▶ [GIVEN RECORDS]:

§ §

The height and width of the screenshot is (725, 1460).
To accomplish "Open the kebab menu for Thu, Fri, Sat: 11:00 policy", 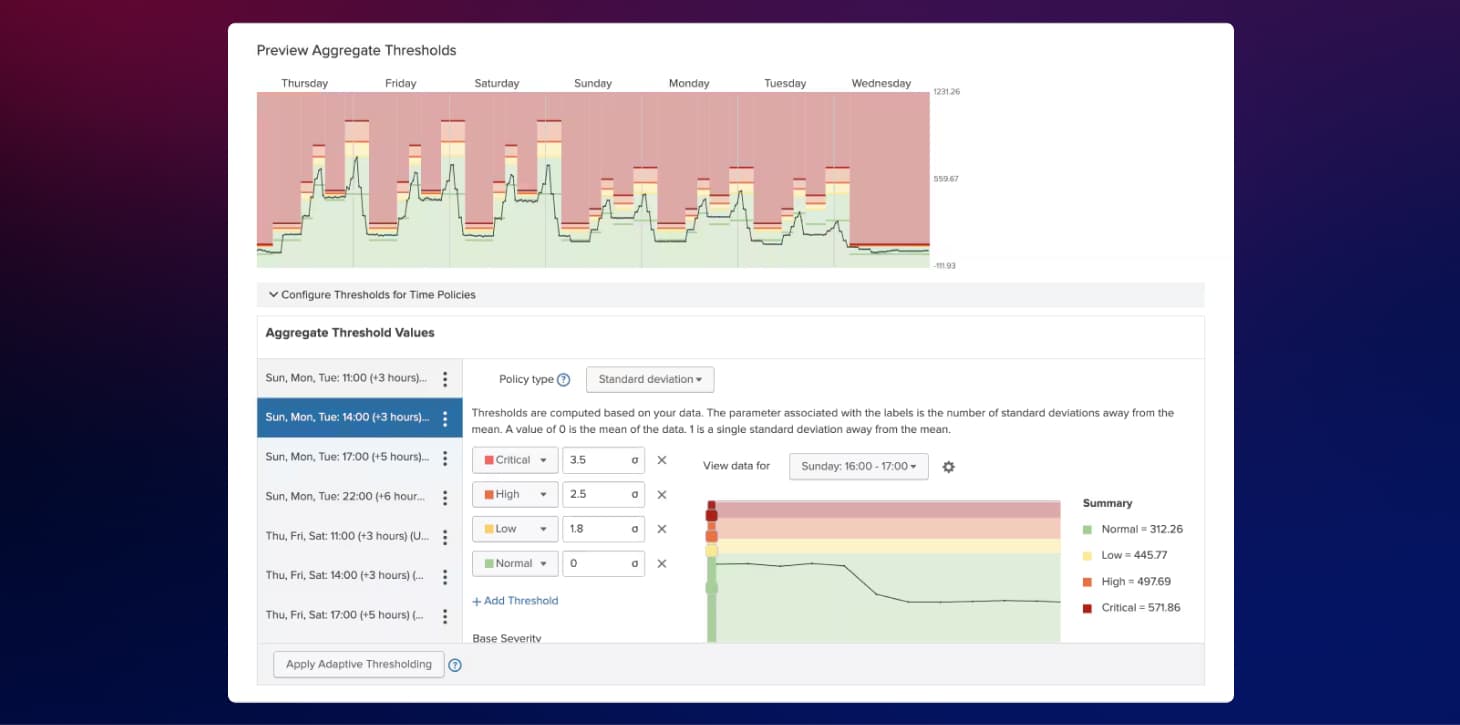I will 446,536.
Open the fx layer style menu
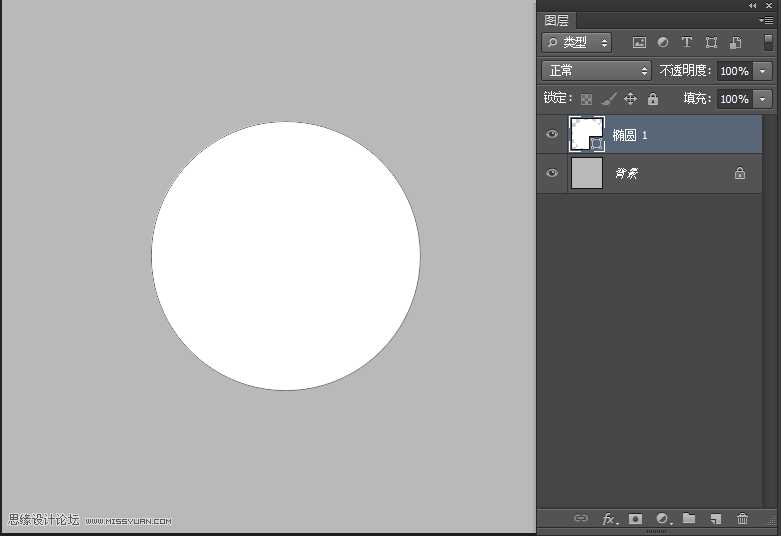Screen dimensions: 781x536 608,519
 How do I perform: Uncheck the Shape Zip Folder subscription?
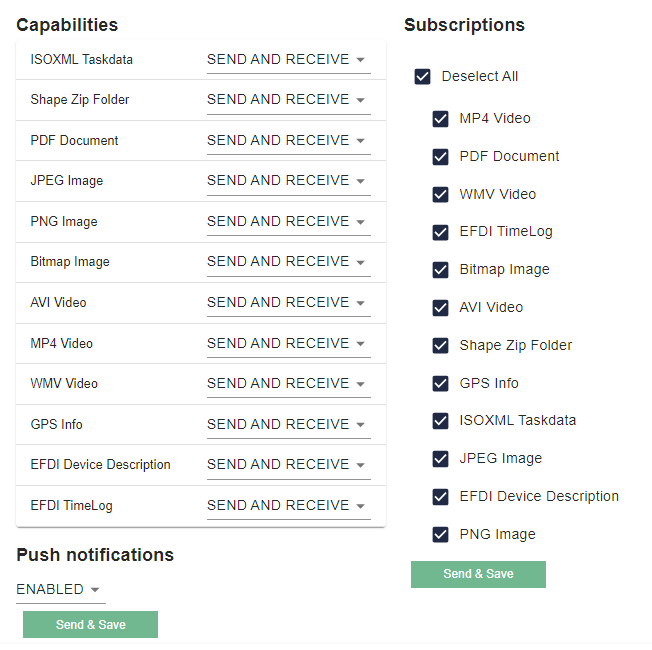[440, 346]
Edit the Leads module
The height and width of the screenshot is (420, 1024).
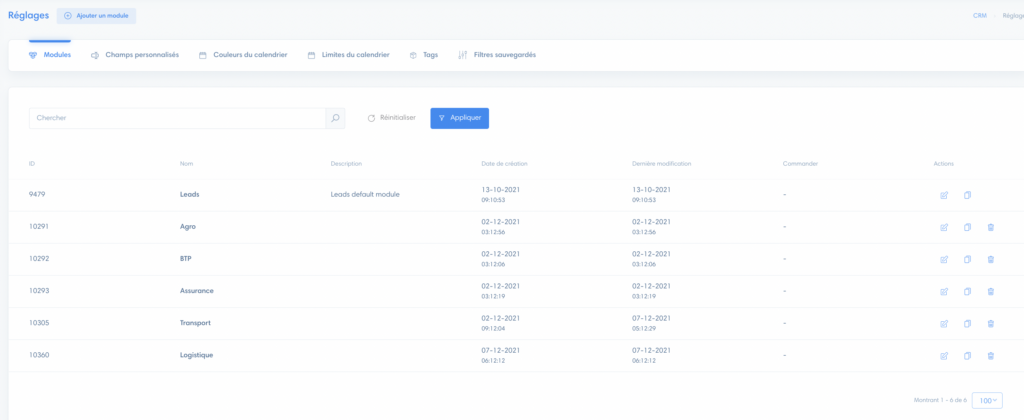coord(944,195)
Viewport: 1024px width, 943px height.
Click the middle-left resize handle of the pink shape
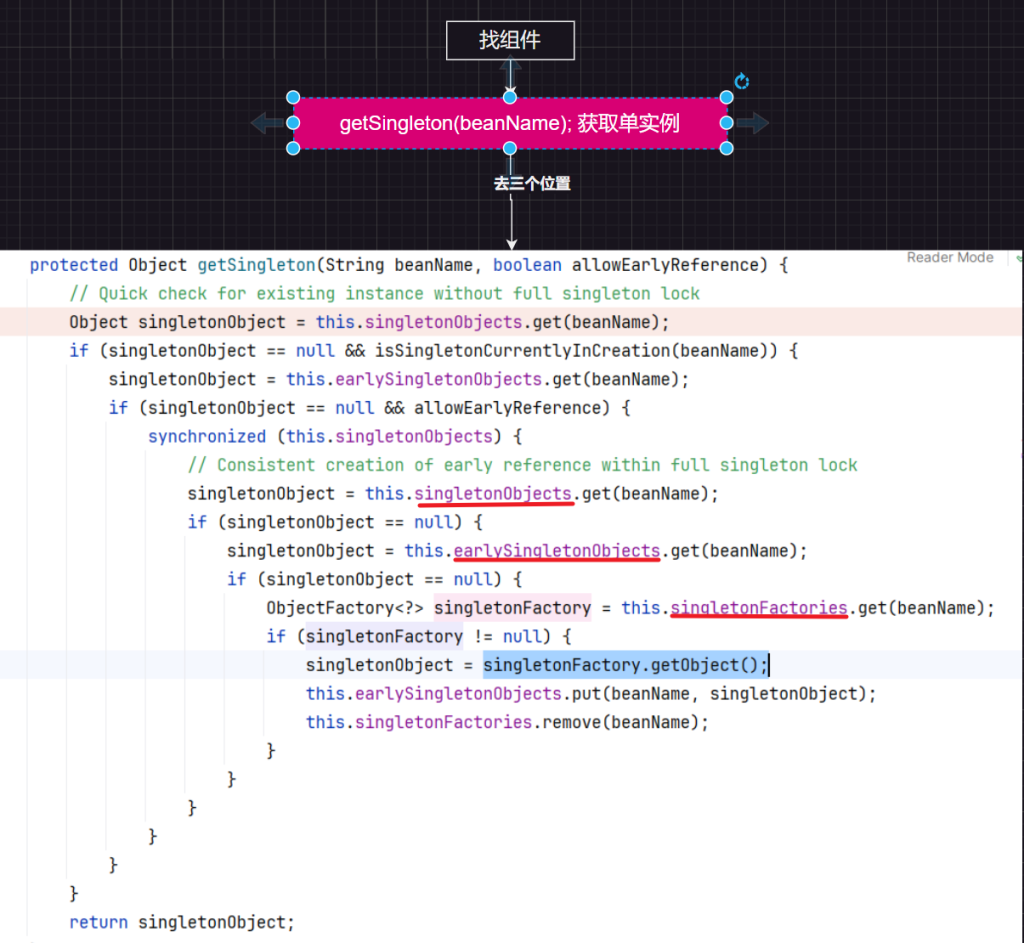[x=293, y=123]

§ §

▶ [EXERCISE]: Take the line that contains "Open the fx layer style menu" and every line after it to the end of the records above; quote them exactly, leaving out the pictures.

▶ [TASK ANSWER]:
Open the fx layer style menu
Screen dimensions: 781x536 608,519
 How do I perform: Uncheck the Shape Zip Folder subscription?
[440, 346]
Edit the Leads module
The height and width of the screenshot is (420, 1024).
coord(944,195)
Viewport: 1024px width, 943px height.
Click the middle-left resize handle of the pink shape
[x=293, y=123]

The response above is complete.